Too bad for them, too, because the Chicago show was fantastic. I went for Flight of the Conchords, but I swear I laughed more during Chappelle’s act than I did theirs. Chappelle performed in his usual style, talking about his family, race, the lesson he’s learned about giving up (no apologies), and ranting for a while about Hartford (“Now, I don’t WANT North Korea to bomb the U.S…… but if it DOES…I hope the bomb lands on Hartford, Connecticut.”) It’s too bad the folks in Hartford show missed it, but I don’t feel too sorry for them since I’ve despised the entire state since the first time I watched Angela on Who’s the Boss. The place was probably all shoulder pads and puffy yellow hair. I would have walked out, too.
The Conchords were my objective for the night, and they did not disappoint. They opened with a hilariously dated New Zealand tourism video (featuring a woman with a Dorothy Hamil haircut and a guy in a leisure suit) that they claimed was “from this year.” It’s at least a hundred years old, though, because I first remember seeing it when they posted it on their Myspace page.
Their set list was comprised of (in no particular order): “Jenny,” “Inner City Pressure,” “Song for Epileptic Dogs,” a “Hurt Feelings/Hiphopopotamus vs. Rhymenoceros” mash up, the classic “Business Time” (“Take off those granny panties. You ain’t no granny TO-NIGHT!”), and some new ones since last U.S. tour: “The Summer of 1352,” “Fuck on the Ceiling,” and a really funny and melodically beautiful song about a father and his son. Unfortunately for the father of the song, the mother left him for a guy named Trevor who is a “new, cooler dad.” There was also lots of really good banter about muffins which made me laugh because I was just talking abut muffins the other day. I think we may be psychically connected, but no big whoop. They made sure the audience knew that “complimentary muffins” are not muffins that tell you nice things about yourself.
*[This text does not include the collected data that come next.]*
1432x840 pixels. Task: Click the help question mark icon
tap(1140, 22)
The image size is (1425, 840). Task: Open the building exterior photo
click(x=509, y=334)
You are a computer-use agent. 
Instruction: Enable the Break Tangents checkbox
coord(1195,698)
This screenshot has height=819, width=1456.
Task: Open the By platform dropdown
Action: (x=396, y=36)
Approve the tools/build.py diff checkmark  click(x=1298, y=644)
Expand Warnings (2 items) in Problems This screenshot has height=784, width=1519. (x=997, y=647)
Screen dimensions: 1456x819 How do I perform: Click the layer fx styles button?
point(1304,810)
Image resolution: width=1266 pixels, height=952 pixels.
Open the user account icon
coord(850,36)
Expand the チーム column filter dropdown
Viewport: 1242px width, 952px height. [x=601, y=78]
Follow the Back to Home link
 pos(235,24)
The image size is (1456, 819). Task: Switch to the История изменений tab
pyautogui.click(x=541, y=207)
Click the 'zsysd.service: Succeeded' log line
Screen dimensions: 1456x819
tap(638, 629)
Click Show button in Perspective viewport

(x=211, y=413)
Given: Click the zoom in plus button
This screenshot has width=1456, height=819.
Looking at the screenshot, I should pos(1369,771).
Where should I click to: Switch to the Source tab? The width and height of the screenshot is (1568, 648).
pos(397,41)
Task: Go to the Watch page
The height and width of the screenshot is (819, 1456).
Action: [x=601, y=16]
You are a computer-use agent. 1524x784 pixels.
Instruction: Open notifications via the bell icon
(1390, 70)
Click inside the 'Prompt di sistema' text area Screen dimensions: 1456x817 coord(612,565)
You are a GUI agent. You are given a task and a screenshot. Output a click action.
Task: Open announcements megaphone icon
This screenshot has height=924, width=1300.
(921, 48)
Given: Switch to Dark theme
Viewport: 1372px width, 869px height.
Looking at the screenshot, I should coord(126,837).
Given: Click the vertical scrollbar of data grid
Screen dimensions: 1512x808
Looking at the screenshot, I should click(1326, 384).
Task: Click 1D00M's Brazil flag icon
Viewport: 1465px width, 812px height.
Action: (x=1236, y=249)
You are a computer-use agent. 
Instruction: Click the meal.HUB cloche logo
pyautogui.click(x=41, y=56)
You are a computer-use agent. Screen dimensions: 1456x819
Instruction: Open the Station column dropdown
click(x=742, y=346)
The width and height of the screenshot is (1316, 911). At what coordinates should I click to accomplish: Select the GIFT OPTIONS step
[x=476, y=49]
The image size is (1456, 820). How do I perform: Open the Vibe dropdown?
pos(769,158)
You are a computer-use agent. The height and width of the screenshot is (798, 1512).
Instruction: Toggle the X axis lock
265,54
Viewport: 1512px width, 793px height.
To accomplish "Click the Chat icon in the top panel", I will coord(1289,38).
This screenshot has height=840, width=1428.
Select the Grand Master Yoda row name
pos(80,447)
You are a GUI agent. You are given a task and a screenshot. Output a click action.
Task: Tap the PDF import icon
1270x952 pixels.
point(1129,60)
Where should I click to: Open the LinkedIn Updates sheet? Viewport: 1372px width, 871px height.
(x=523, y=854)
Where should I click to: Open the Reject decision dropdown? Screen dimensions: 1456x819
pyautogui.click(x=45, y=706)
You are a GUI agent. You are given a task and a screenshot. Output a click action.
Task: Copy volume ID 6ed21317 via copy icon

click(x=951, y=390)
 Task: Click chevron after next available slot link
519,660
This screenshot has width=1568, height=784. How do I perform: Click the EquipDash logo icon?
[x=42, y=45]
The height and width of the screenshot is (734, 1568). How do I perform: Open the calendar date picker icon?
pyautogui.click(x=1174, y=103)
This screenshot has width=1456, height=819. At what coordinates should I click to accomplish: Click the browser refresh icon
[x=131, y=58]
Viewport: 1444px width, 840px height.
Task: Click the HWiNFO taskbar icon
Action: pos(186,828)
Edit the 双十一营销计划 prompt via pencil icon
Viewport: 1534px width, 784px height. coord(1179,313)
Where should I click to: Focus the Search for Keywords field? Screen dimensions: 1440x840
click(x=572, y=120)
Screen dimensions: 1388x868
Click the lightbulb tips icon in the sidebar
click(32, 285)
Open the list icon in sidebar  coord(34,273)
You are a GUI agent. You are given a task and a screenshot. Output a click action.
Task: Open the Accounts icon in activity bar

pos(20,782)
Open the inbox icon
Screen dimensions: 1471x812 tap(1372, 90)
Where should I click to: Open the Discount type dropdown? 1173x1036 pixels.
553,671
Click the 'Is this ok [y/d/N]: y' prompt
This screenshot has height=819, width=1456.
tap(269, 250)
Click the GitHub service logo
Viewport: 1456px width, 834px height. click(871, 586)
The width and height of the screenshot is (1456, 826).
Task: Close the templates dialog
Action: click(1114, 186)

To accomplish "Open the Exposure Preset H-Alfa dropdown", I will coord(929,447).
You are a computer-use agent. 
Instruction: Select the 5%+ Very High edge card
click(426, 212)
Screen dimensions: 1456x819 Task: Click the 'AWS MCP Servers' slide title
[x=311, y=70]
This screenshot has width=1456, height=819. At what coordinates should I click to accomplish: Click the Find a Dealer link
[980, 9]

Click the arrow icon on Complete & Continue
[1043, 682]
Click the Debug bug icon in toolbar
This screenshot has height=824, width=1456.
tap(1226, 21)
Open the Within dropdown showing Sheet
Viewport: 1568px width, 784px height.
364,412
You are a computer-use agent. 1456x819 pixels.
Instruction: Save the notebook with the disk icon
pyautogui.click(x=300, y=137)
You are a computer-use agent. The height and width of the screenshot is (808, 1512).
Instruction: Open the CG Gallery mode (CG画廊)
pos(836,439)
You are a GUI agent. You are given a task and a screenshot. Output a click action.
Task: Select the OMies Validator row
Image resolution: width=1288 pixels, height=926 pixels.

Kristen Schall was the first act, and I know this sounds sexist but it grosses me out to hear a woman tell really filthy, body-part specific jokes. It grosses me out when men do it, too, but I feel like we, as women, have a responsibility to uphold a certain standard since we basically do everything else, too. What’s a little more responsibility, right? Anyway, she did this really weird Flashdance dance which I didn’t really get into until Jemaine joined in (who am I kidding- I didn’t really get into it then, either… that’s how I could tell it didn’t quite work.)
Hannibal Burress was funny, but not really my thing-I think he may have talked about vaginas a lot, too, but I could be wrong. I was laughing but possibly only because I didn’t want the kids beside me to think I was uptight and/or relating to and taking the vagina jokes personally. Don’t worry about it, kids.
Demetri Martin was adorable as usual. He was clever and observant and only talked about diarrhea once. Toilet humor is funny in small doses (see?)
The other comedians were funny but we were on the lawn, otherwise known by Demetri as “the poor people section,” and I spent a lot of time adjusting myself so my feet wouldn’t fall asleep and since they weren’t entertaining enough to counteract that, I can’t remember much of what was said. All in all, though, it was worth the trip and I’m glad I went. I’m looking forward to the next one.
( Not my photo. This was taken by someone who should not have been taking photos.
Not to mention, the lawn was way too far away for pictures and I guess I’m just jealous that this person was this much closer than I was.)